● **What to work on**
Copy the material below line for line, leaving out the pictures.

● **Raw records**
==============================

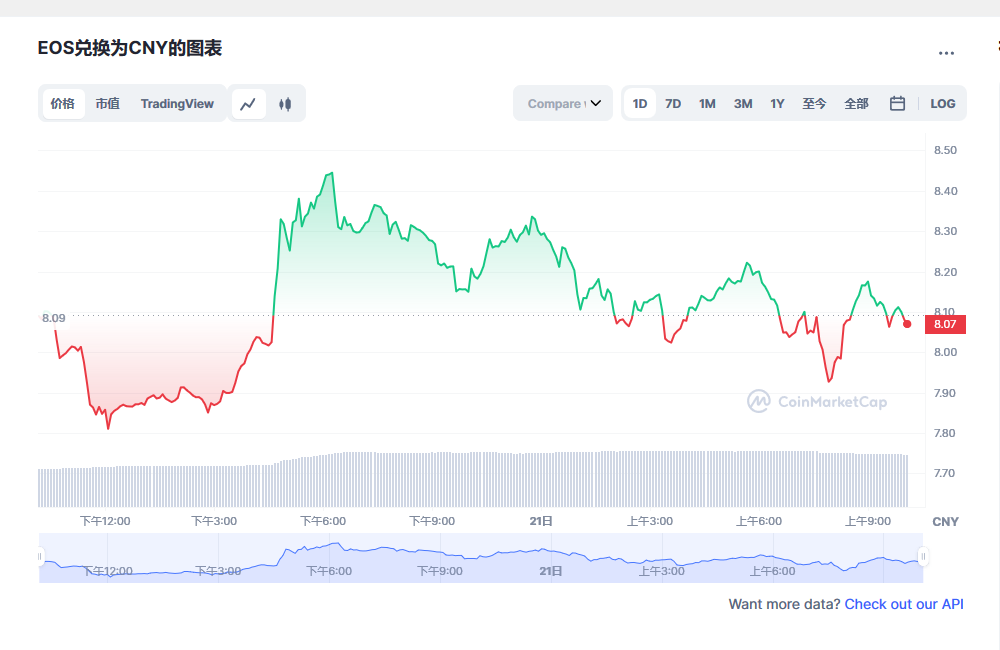Select the 7D time range
The width and height of the screenshot is (1000, 650).
(x=673, y=103)
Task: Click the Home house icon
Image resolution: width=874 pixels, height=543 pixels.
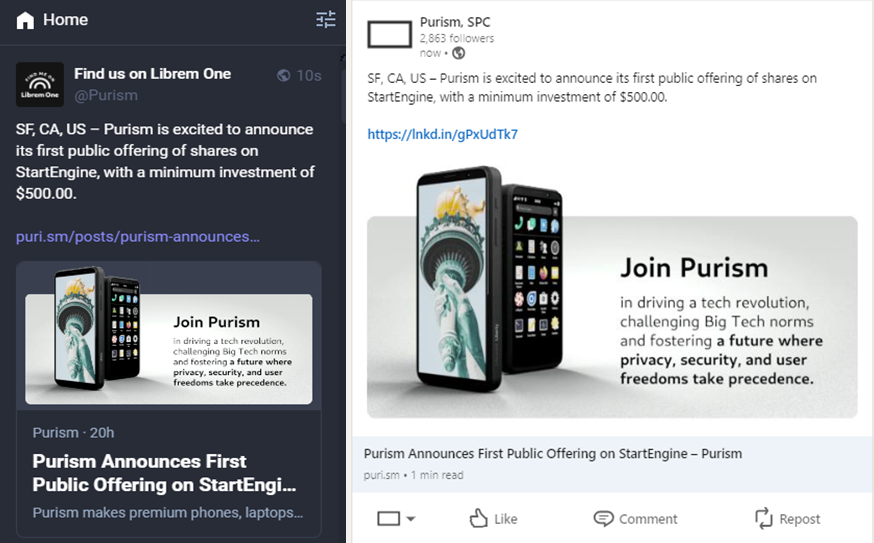Action: tap(25, 20)
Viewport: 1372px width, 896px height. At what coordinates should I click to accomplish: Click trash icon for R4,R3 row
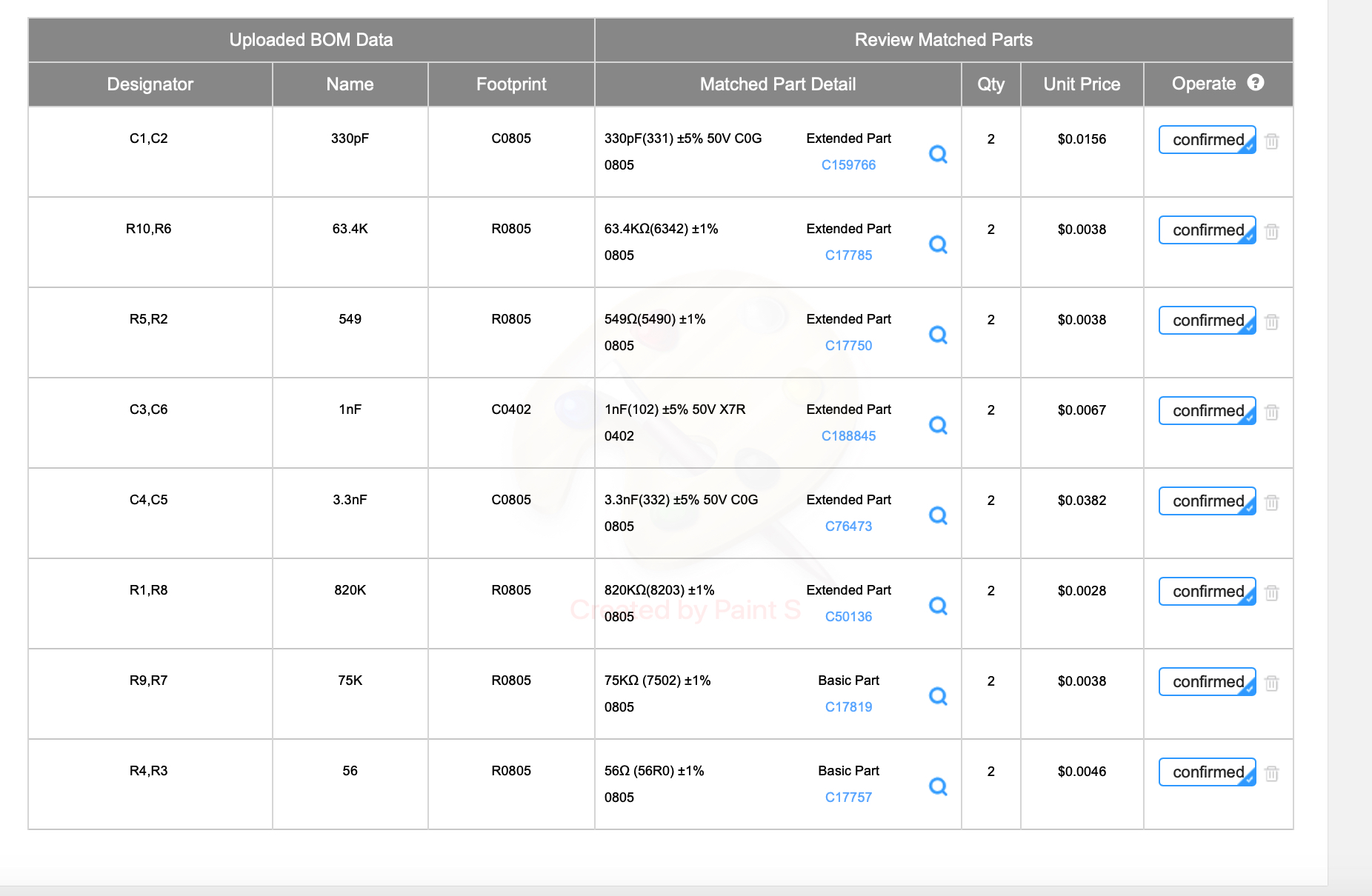[x=1272, y=773]
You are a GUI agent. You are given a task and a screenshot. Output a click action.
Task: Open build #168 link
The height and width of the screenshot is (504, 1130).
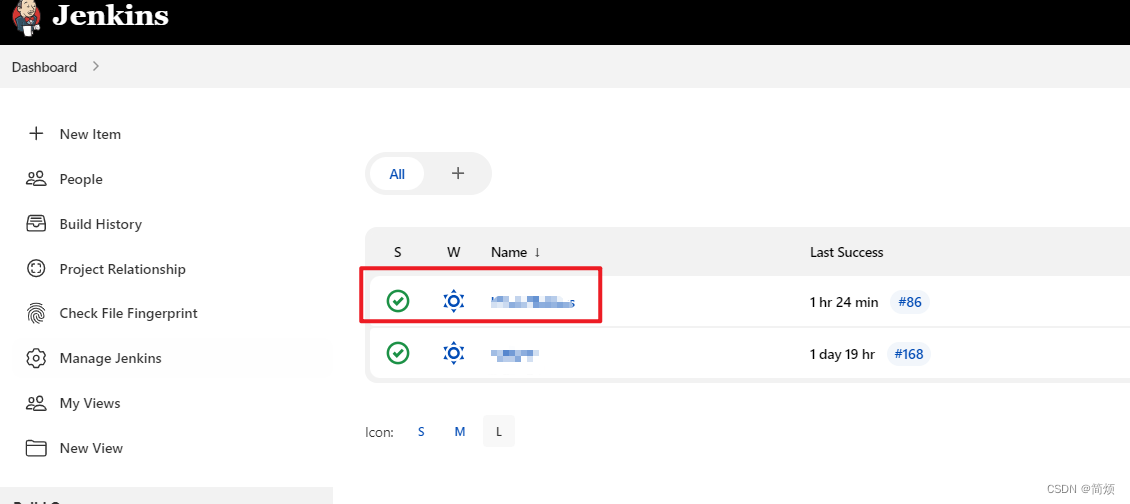(x=908, y=354)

==============================

● **Correct response**
Select the 7D time range
The width and height of the screenshot is (1000, 650).
(x=673, y=103)
Task: Click the Home house icon
Image resolution: width=874 pixels, height=543 pixels.
Action: tap(25, 20)
Viewport: 1372px width, 896px height. At what coordinates should I click to accomplish: Click trash icon for R4,R3 row
[x=1272, y=773]
You are a GUI agent. You are given a task and a screenshot. Output a click action.
Task: Open build #168 link
The height and width of the screenshot is (504, 1130).
(x=908, y=354)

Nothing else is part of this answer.